🚨LAST CHANCE! Soon the House of Commons will do a last vote on #BillS210, a dangerous proposal that locks up the Internet and sacrifices our privacy. Email your MP to say NO to extreme S-210 - via @OpenMediaOrg openmedia.org/NoInternetLock
The House of Commons is days from passing Bill S-210, a dangerously broad age verification bill that would put an age lock on most of Canada's Internet and threaten every Canadian’s privacy.
I read the bill and came across this in section 11:
Before prescribing an age-verification method under subsection (1), the Governor in Council must consider whether the method
(a) is reliable;
(b) maintains user privacy and protects user personal information;
(c) collects and uses personal information solely for age-verification purposes, except to the extent required by law;
(d) destroys any personal information collected for age-verification purposes once the verification is completed; and
(e) generally complies with best practices in the fields of age verification and privacy protection.

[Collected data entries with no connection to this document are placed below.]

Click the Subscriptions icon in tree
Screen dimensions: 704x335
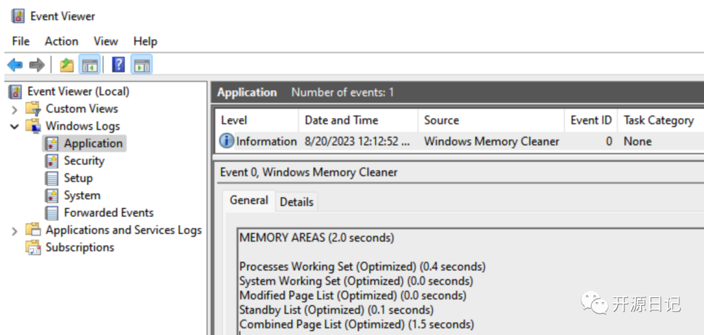33,248
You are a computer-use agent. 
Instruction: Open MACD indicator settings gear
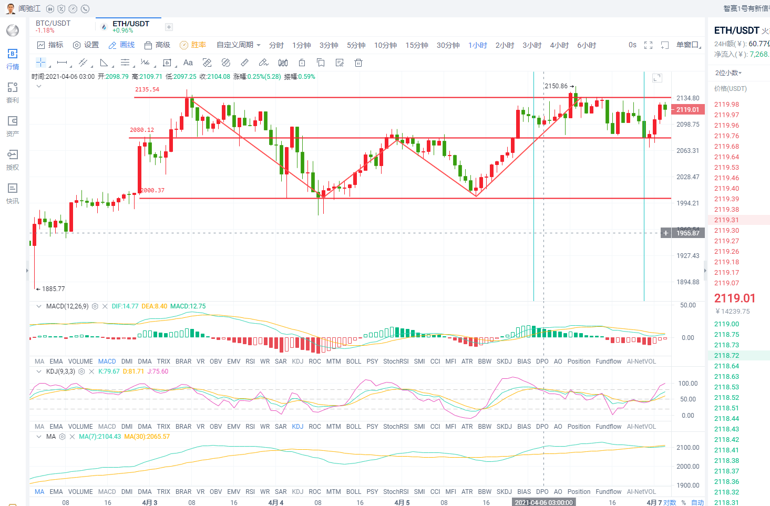coord(95,306)
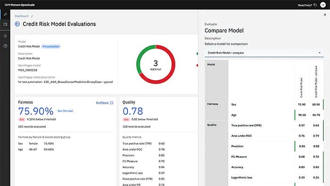
Task: Open the configuration sliders sidebar icon
Action: coord(5,36)
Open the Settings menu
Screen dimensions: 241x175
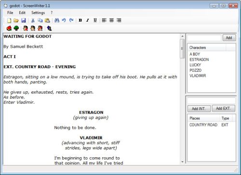(38, 13)
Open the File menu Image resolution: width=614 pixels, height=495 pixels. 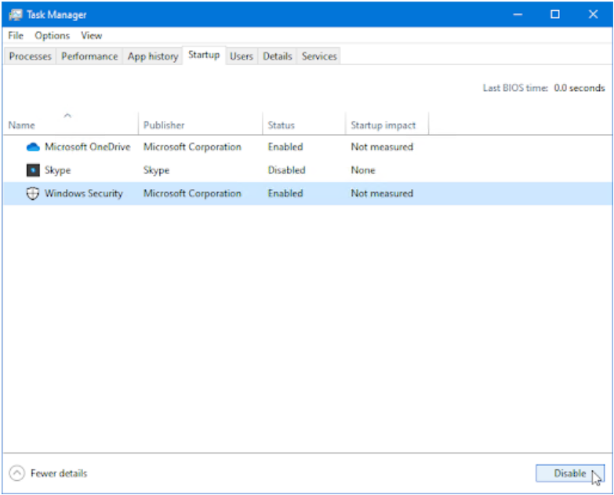click(16, 35)
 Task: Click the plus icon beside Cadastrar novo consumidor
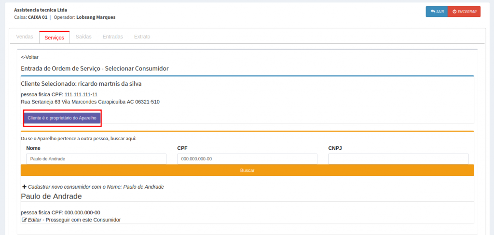point(24,186)
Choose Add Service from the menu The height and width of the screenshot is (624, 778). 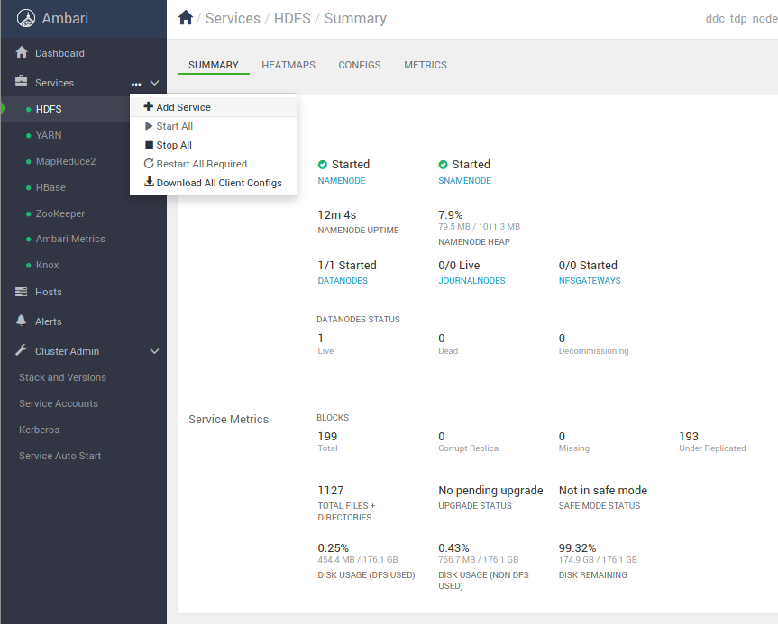(x=183, y=107)
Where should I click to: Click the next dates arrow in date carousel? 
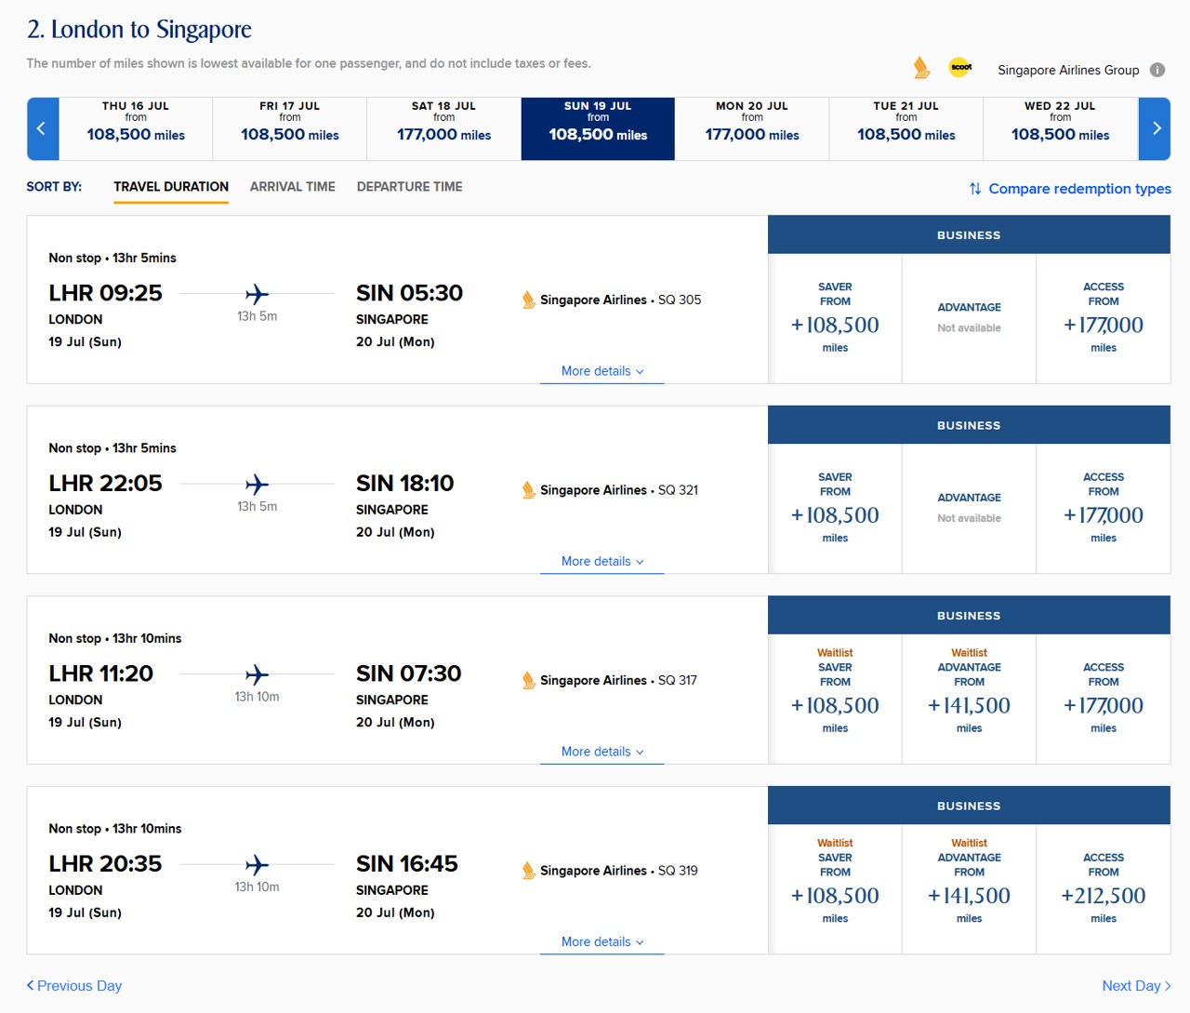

Do I think this is a good bill or a necessary bill? No.
Do I think it can be abused to block a wide swath of sites? Yes.
Does it necessarily lead to that as the OP article suggests? No.
Does it put people on a list that can be leaked? In principle it should not.
Will it make it more difficult for smaller websites like lemmy.ca to host? Possibly, but most likely not, as it can operate as normal until the government gives the server admins an official notice.
The fact that it must be collected at all is the problem. I have very little faith that the government will actually choose a privacy preserving solution, and even if they do, I doubt it'll be implemented perfectly.